# Kel-Tec PF-9 : Converting to the dark side



## jakeleinen1 (Jul 20, 2011)

Theres a very cool looking Kel-Tec PF-9 Tan Slide and Tan Frame at my shop. I've been coveting a LCR 357 but for economical reasons thinking about going with the PF-9. 

Anybody have a PF-9 and show love for it? Their reception is mixed at best, but I hear if you get one that runs it runs for awhile and they have lifetime warranty. As many of you know I have more then acouple of guns so thats the only reason I'm going with something this rocky, but what are your experiences with Kel-tec?


----------



## Steve M1911A1 (Feb 6, 2008)

Nope, no PF-9.
But I think that you know that we have a P3AT, which Jean carries when we go to the mainland.
It's had lots of practice rounds through it, and it hasn't bobbled yet.
And it's quite accurate.

I admit to having given it a ramp-and-chamber polish job, and to having de-horned its sharp-bottomed trigger. (All about an hour's-worth of work.)
I also added a steel magazine release, even though its original plastic part wasn't giving us any trouble.

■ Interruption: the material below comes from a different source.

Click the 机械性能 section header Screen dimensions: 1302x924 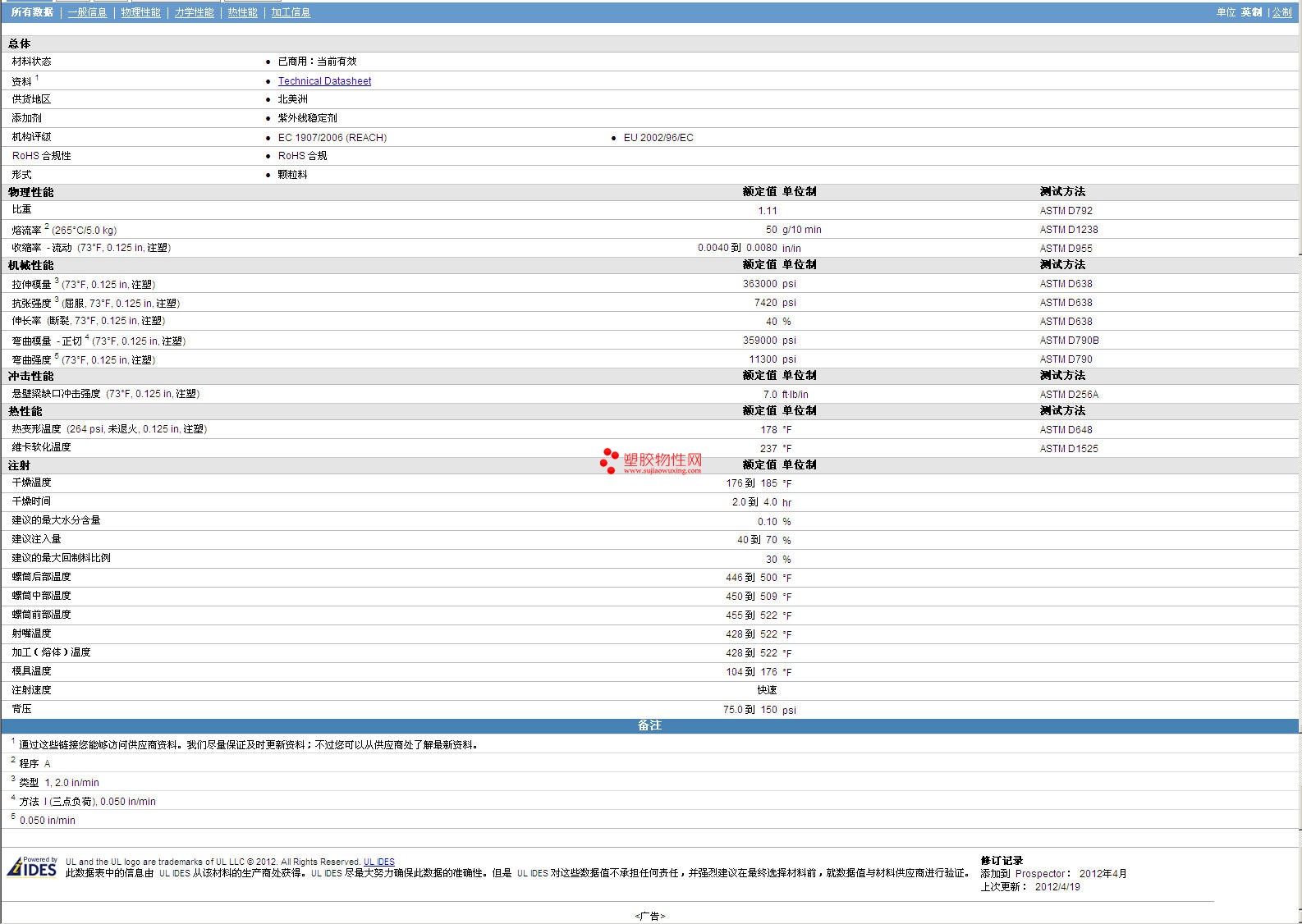point(31,265)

My major gripe is its separate, and easily lost, ejector.
I've tried gluing it in, but nothing really "takes," not even epoxy.
So I have to be really careful to make sure that it stays in place, when I field-strip and clean the pistol.

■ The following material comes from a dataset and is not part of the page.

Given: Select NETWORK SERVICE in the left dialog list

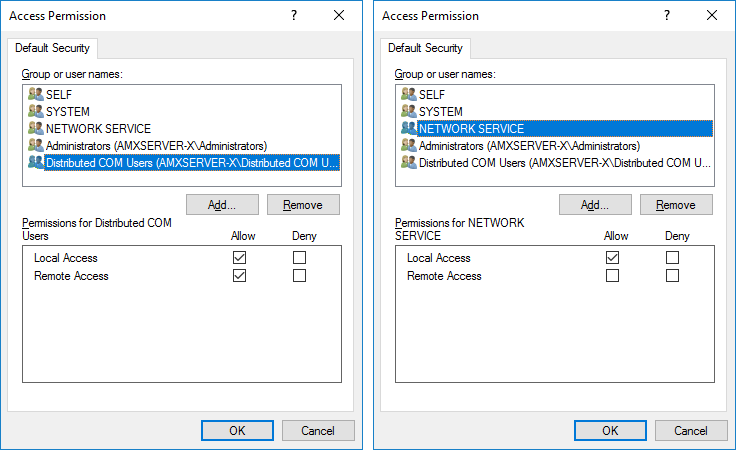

Certainly, it's worth every penny we paid for it, and for its aftermarket parts too.
I'd buy another Kel-Tec gun, if I needed it.


----------



## jakeleinen1 (Jul 20, 2011)

Thats good to hear Steve, because I'm pretty set on getting this one

I've been doing research and found that Kel-tec owners (and former owners) claim to have 2 problems all the time. They blame the gun instantly and I think I am able to debunk them almost instantly. *1) FTF or FTE problems.* By watching youtube vids of people shooting them, the ones that said it did this CLEARLY were limp wristing the pistol. It was asinine to see them have no control of the gun when they let off a round and then blame the gun for jamming. *2) Clip coming out while shooting* Again, analyzing some videos, and from my prior experience with my Bodyguard 380 I understand why people have this problem too. I had the clip come out of the BG380 the last time I took it to the range during firing and figured out that I was pressing the mag release when pulling the trigger, it is clear many people with the PF-9 are also doing this (Hickok45 had a mag eject on him during fire and then admitted his finger hit the mag release) Hickok45 is a very astute and aware shooter I think many fail to recognize the problem is actually them.

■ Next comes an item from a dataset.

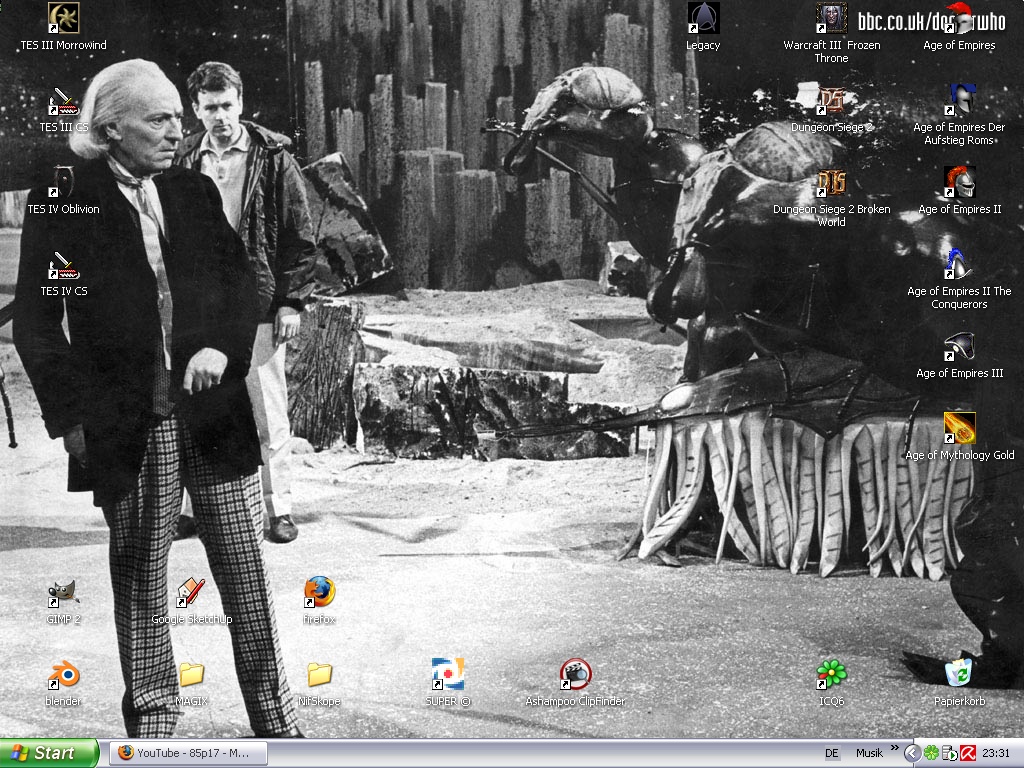Image resolution: width=1024 pixels, height=768 pixels.
Task: Expand the Musik toolbar chevron
Action: [x=895, y=748]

I'm sure there really are some bad ones that get released... But I guess I will see for myself if these people are making errors or if the gun is a jamm o matic. From what I have seen some of these shooters just arent using their head.


----------



## berettabone (Jan 23, 2012)

Never had that happen to me......


jakeleinen1 said:


> Thats good to hear Steve, because I'm pretty set on getting this one
> 
> I've been doing research and found that Kel-tec owners (and former owners) claim to have 2 problems all the time. They blame the gun instantly and I think I am able to debunk them almost instantly. *1) FTF or FTE problems.* By watching youtube vids of people shooting them, the ones that said it did this CLEARLY were limp wristing the pistol. It was asinine to see them have no control of the gun when they let off a round and then blame the gun for jamming. *2) Clip coming out while shooting* Again, analyzing some videos, and from my prior experience with my Bodyguard 380 I understand why people have this problem too. I had the clip come out of the BG380 the last time I took it to the range during firing and figured out that I was pressing the mag release when pulling the trigger, it is clear many people with the PF-9 are also doing this (Hickok45 had a mag eject on him during fire and then admitted his finger hit the mag release) Hickok45 is a very astute and aware shooter I think many fail to recognize the problem is actually them.
> 
> I'm sure there really are some bad ones that get released... But I guess I will see for myself if these people are making errors or if the gun is a jamm o matic. From what I have seen some of these shooters just arent using their head.


----------



## niadhf (Jan 20, 2008)

I have a P11 and P3-AT. I have had one problem. After 4 years, the ejector in the P11 broke. I bought it new. Kelt ex sent the part. No more problems. 
I did have one friend have a FTF/stovepipe. But it was a bad grip issue.


----------



## hideit (Oct 3, 2007)

jakeleinen1 said:


> Theres a very cool looking Kel-Tec PF-9 Tan Slide and Tan Frame at my shop. I've been coveting a LCR 357 but for economical reasons thinking about going with the PF-9.
> 
> Anybody have a PF-9 and show love for it? Their reception is mixed at best, but I hear if you get one that runs it runs for awhile and they have lifetime warranty. As many of you know I have more then acouple of guns so thats the only reason I'm going with something this rocky, but what are your experiences with Kel-tec?


there is a senior member moderator on this forum that carries it all the time - haven't heard from him for a while - i think his name is Mike Barnham (sp?)


----------



## hud35500 (May 8, 2010)

I've been carrying one for about 2 years and have had no trouble whatsoever. Keep it clean, well lubed and it functions fine. They are not a joy to shoot, but a slip-on grip sleeve tames it down considerably. The Cerakoted models are especially nice and you can't beat them for the price. I Duracoated mine in Olive drab.


----------



## jakeleinen1 (Jul 20, 2011)

niadhf said:


> I did have one friend have a FTF/stovepipe. But it was a bad grip issue.


This made me think of a time I had a friend shoot my G30sf. He made it jam because he gripped the magazine and caused a jam.


----------



## Steve M1911A1 (Feb 6, 2008)

hideit said:


> there is a senior member moderator on this forum that carries it all the time - haven't heard from him for a while - i think his name is Mike Barnham (sp?)


Mike _Barham_.


----------